In 2008 the total number of full-time equivalent jobs was 51. The number of jobs in the primary sector was 29, of which 21 were in agriculture and 8 were in forestry or lumber production. The number of jobs in the secondary sector was 18 of which 2 or (11.1%) were in manufacturing and 16 (88.9%) were in construction. The number of jobs in the tertiary sector was 4, of which 3 were in education.

In 2000, there were 11 workers who commuted into the municipality and 114 workers who commuted away. The municipality is a net exporter of workers, with about 10.4 workers leaving the municipality for every one entering. Of the working population, 11.4% used public transportation to get to work, and 55.4% used a private car.

==Religion==
From the 2000 census, 90 or 25.9% were Roman Catholic, while 189 or 54.3% belonged to the Swiss Reformed Church. Of the rest of the population, there was 1 member of an Orthodox church, and there were 2 individuals (or about 0.57% of the population) who belonged to another Christian church. There was 1 individual who was Islamic. There was 1 individual who belonged to another church. 61 (or about 17.53% of the population) belonged to no church, are agnostic or atheist, and 3 individuals (or about 0.86% of the population) did not answer the question.

==Education==
In Marchissy about 121 or (34.8%) of the population have completed non-mandatory upper secondary education, and 60 or (17.2%) have completed additional higher education (either university or a Fachhochschule). Of the 60 who completed tertiary schooling, 58.3% were Swiss men, 25.0% were Swiss women, 8.3% were non-Swiss men and 8.3% were non-Swiss women.
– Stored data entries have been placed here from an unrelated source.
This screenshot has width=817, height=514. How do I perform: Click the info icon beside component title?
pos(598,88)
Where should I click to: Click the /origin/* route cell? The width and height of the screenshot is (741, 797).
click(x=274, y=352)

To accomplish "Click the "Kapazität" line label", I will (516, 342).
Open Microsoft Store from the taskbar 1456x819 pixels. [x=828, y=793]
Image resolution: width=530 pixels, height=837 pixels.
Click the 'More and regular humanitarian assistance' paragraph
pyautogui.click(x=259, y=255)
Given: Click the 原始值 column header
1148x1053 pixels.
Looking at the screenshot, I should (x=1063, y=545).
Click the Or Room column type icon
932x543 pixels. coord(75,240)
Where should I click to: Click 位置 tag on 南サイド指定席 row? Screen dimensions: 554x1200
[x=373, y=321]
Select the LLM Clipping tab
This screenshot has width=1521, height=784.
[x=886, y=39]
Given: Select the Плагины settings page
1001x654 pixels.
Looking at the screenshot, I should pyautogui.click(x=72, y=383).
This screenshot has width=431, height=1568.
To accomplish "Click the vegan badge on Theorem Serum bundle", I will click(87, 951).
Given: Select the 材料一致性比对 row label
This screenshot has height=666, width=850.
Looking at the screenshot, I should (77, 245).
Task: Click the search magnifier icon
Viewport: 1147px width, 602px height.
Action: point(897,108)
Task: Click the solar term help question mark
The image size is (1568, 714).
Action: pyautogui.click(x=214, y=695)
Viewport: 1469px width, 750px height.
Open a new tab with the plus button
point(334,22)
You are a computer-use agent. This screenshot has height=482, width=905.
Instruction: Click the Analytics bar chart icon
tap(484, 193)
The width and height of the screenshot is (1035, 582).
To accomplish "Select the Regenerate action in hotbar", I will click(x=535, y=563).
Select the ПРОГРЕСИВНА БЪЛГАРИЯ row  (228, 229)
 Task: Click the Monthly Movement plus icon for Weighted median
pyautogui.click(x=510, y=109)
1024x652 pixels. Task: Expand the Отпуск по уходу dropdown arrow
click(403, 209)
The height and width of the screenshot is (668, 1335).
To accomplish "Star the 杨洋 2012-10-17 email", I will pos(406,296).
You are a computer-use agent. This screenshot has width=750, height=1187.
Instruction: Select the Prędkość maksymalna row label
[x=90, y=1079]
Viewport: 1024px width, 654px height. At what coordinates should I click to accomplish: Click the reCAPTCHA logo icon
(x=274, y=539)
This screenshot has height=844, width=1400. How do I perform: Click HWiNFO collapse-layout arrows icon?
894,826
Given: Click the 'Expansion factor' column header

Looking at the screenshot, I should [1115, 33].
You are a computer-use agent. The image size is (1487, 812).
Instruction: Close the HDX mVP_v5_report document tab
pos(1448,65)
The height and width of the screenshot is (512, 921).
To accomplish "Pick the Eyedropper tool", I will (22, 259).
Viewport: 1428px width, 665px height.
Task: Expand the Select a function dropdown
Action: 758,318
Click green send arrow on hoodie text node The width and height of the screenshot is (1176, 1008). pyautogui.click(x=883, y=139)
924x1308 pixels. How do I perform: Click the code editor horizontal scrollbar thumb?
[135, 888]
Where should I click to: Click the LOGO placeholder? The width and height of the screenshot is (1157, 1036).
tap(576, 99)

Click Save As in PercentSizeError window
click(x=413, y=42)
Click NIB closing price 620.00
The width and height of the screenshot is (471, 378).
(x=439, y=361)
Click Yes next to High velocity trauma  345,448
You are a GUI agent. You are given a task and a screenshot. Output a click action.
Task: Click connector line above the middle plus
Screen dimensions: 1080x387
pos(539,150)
In the 2009/2010 school year there were a total of 55 students in the Marchissy school district. In the Vaud cantonal school system, two years of non-obligatory pre-school are provided by the political districts. During the school year, the political district provided pre-school care for a total of 1,249 children of which 563 children (45.1%) received subsidized pre-school care. The canton's primary school program requires students to attend for four years. There were 27 students in the municipal primary school program. The obligatory lower secondary school program lasts for six years and there were 27 students in those schools. There were also 1 students who were home schooled or attended another non-traditional school.

As of 2000, there was one student in Marchissy who came from another municipality, while 41 residents attended schools outside the municipality.